**Task statement**
Convert every line of the items below into a JSON list of strings, one string per line, omitting blank lines and leaving the pictures out.

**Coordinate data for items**
•••••
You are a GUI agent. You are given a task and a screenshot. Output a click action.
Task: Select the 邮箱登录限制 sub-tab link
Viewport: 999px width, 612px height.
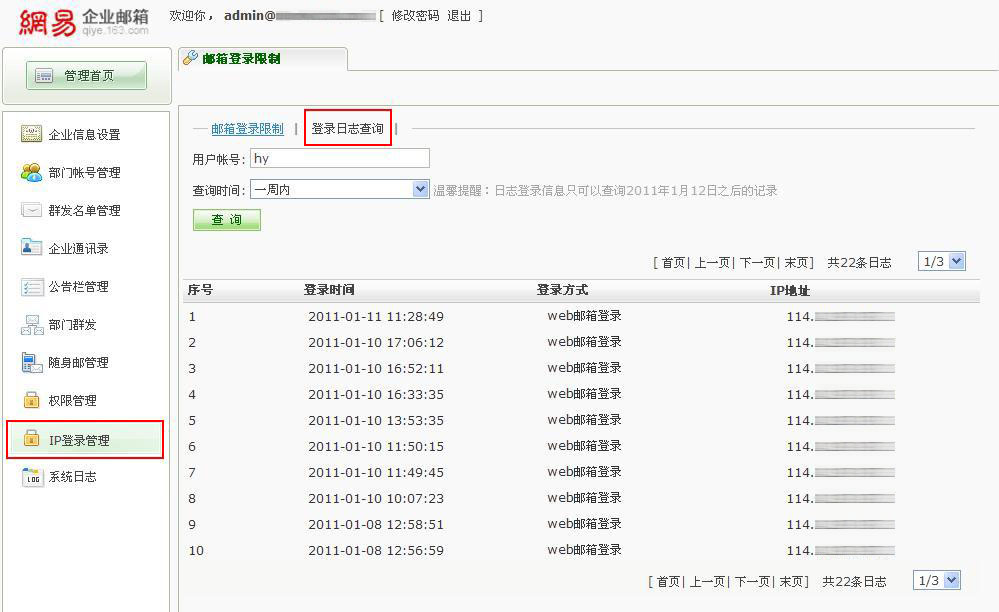click(x=247, y=129)
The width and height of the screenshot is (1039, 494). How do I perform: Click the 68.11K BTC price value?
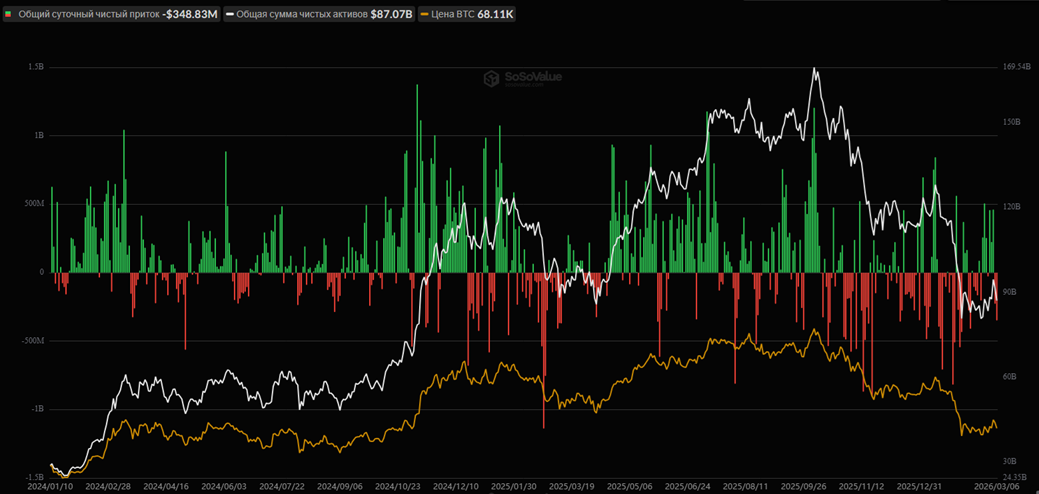(x=496, y=15)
•••••
**Response to this task**
[
  "You are a GUI agent. You are given a task and a screenshot. Output a click action.",
  "Task: Select the 邮箱登录限制 sub-tab link",
  "Viewport: 999px width, 612px height.",
  "click(x=247, y=129)",
  "The width and height of the screenshot is (1039, 494). How do I perform: Click the 68.11K BTC price value?",
  "(x=496, y=15)"
]